>> Begin

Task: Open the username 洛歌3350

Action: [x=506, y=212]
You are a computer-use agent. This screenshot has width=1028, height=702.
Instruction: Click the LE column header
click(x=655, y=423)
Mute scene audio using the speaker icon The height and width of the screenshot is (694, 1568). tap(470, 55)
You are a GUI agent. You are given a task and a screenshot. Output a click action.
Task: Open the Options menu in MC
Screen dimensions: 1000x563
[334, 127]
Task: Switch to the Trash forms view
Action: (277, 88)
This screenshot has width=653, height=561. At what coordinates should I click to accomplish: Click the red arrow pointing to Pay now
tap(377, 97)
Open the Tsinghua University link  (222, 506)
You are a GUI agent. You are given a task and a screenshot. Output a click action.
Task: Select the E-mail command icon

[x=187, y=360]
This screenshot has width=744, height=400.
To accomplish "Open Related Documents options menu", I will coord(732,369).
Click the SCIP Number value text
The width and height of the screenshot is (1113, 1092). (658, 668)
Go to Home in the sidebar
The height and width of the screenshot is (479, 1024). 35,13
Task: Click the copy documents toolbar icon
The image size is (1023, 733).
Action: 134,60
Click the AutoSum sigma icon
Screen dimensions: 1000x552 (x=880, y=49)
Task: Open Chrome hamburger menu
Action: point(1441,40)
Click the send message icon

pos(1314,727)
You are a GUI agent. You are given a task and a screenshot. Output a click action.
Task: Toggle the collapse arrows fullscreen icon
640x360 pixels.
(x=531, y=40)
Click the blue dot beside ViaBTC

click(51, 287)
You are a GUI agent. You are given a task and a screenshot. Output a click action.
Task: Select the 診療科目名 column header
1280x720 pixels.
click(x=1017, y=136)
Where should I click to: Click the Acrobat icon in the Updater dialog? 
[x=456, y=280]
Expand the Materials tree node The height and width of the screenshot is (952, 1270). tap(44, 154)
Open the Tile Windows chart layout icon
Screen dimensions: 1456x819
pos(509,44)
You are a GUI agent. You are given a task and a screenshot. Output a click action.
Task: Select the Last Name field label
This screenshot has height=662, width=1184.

>> End

=== What is needed ===
Swap every "GUI agent" in the items above for "screen agent", then write out all of those lines again with nothing else changed.

=== Output ===
Task: Open the username 洛歌3350

Action: [x=506, y=212]
You are a computer-use agent. This screenshot has width=1028, height=702.
Instruction: Click the LE column header
click(x=655, y=423)
Mute scene audio using the speaker icon The height and width of the screenshot is (694, 1568). tap(470, 55)
You are a screen agent. You are given a task and a screenshot. Output a click action.
Task: Open the Options menu in MC
Screen dimensions: 1000x563
[334, 127]
Task: Switch to the Trash forms view
Action: (277, 88)
This screenshot has width=653, height=561. At what coordinates should I click to accomplish: Click the red arrow pointing to Pay now
tap(377, 97)
Open the Tsinghua University link  (222, 506)
You are a screen agent. You are given a task and a screenshot. Output a click action.
Task: Select the E-mail command icon

[x=187, y=360]
This screenshot has width=744, height=400.
To accomplish "Open Related Documents options menu", I will coord(732,369).
Click the SCIP Number value text
The width and height of the screenshot is (1113, 1092). (658, 668)
Go to Home in the sidebar
The height and width of the screenshot is (479, 1024). 35,13
Task: Click the copy documents toolbar icon
The image size is (1023, 733).
Action: 134,60
Click the AutoSum sigma icon
Screen dimensions: 1000x552 (x=880, y=49)
Task: Open Chrome hamburger menu
Action: point(1441,40)
Click the send message icon

pos(1314,727)
You are a screen agent. You are given a task and a screenshot. Output a click action.
Task: Toggle the collapse arrows fullscreen icon
640x360 pixels.
(x=531, y=40)
Click the blue dot beside ViaBTC

click(51, 287)
You are a screen agent. You are given a task and a screenshot. Output a click action.
Task: Select the 診療科目名 column header
1280x720 pixels.
click(x=1017, y=136)
Where should I click to: Click the Acrobat icon in the Updater dialog? 
[x=456, y=280]
Expand the Materials tree node The height and width of the screenshot is (952, 1270). tap(44, 154)
Open the Tile Windows chart layout icon
Screen dimensions: 1456x819
pos(509,44)
You are a screen agent. You are given a task and a screenshot. Output a click action.
Task: Select the Last Name field label
This screenshot has height=662, width=1184.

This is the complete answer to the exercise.